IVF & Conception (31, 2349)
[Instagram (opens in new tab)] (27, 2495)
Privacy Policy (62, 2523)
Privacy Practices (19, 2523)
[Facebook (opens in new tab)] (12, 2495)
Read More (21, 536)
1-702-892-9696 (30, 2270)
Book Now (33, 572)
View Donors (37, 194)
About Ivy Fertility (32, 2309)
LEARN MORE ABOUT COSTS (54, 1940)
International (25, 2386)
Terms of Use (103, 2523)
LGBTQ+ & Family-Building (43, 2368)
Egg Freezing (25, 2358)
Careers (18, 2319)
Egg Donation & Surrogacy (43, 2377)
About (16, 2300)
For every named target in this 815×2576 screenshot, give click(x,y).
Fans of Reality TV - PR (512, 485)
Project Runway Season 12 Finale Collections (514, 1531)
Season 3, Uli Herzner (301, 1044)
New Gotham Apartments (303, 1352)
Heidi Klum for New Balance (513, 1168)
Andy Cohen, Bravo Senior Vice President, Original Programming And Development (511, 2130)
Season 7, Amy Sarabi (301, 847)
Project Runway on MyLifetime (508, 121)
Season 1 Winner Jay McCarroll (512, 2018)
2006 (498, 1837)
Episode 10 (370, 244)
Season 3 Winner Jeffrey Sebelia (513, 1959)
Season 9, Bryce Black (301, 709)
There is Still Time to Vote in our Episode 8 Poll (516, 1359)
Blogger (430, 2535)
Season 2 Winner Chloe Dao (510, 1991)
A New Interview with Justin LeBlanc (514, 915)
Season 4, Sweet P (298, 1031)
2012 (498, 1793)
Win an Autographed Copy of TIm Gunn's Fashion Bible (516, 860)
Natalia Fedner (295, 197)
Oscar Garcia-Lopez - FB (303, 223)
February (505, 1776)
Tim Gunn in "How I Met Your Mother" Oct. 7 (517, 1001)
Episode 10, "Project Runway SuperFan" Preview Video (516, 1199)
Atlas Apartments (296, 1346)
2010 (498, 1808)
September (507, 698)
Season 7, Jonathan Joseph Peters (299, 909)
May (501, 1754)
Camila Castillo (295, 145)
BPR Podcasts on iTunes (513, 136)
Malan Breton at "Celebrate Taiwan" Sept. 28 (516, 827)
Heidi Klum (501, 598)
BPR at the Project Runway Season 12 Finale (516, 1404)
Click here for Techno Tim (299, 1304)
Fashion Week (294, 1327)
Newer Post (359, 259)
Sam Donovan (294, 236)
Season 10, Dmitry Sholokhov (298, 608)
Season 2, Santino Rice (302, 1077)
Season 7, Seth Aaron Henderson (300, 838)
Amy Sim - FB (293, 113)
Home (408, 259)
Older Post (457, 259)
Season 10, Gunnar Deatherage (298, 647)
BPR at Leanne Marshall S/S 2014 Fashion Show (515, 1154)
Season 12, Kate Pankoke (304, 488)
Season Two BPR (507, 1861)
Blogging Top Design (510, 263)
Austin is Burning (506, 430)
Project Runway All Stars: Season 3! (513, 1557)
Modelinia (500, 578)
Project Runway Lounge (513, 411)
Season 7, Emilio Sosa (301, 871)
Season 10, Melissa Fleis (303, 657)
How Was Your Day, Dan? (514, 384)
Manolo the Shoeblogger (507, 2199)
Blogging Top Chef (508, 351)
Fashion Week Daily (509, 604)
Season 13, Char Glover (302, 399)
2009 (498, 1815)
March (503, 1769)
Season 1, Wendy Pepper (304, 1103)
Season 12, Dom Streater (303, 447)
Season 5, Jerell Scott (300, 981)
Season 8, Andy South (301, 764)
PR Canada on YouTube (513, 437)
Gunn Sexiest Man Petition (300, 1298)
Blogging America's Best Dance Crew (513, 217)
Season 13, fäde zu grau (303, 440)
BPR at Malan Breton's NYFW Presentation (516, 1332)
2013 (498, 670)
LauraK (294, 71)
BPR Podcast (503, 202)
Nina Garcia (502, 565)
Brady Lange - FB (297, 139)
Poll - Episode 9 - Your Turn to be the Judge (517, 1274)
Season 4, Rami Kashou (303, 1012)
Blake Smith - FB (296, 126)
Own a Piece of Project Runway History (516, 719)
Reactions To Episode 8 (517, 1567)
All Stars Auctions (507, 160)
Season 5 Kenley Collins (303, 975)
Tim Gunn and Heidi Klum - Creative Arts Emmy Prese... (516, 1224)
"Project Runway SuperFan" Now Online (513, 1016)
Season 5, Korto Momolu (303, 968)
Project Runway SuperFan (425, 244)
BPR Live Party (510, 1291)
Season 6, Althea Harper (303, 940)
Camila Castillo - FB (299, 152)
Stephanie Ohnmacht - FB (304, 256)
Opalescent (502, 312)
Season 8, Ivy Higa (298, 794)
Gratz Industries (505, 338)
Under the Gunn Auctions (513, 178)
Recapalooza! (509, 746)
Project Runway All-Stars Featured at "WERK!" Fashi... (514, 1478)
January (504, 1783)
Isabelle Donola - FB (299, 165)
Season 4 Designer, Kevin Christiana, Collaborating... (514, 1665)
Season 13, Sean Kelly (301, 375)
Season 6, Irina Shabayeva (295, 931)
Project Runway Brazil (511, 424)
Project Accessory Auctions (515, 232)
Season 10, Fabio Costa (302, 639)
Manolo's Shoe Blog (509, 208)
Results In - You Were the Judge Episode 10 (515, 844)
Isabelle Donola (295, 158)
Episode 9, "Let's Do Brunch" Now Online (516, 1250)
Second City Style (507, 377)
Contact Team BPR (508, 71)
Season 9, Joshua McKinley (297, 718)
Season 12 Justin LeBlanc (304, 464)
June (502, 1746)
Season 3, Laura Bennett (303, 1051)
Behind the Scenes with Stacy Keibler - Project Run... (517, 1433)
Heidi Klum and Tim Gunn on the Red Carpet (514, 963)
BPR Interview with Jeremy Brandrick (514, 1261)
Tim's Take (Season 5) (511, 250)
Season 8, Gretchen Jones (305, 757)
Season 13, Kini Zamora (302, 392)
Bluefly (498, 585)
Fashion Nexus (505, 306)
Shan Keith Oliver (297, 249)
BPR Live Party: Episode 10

### WHAT YOU ARE ASKED TO DO:
Copy out the line containing "Season 13, Kini Zamora (302, 392)", then every line after it through the end of the listing, exactly and with nothing else.

### YOUR RESPONSE:
Season 13, Kini Zamora (302, 392)
Bluefly (498, 585)
Fashion Nexus (505, 306)
Shan Keith Oliver (297, 249)
BPR Live Party: Episode 10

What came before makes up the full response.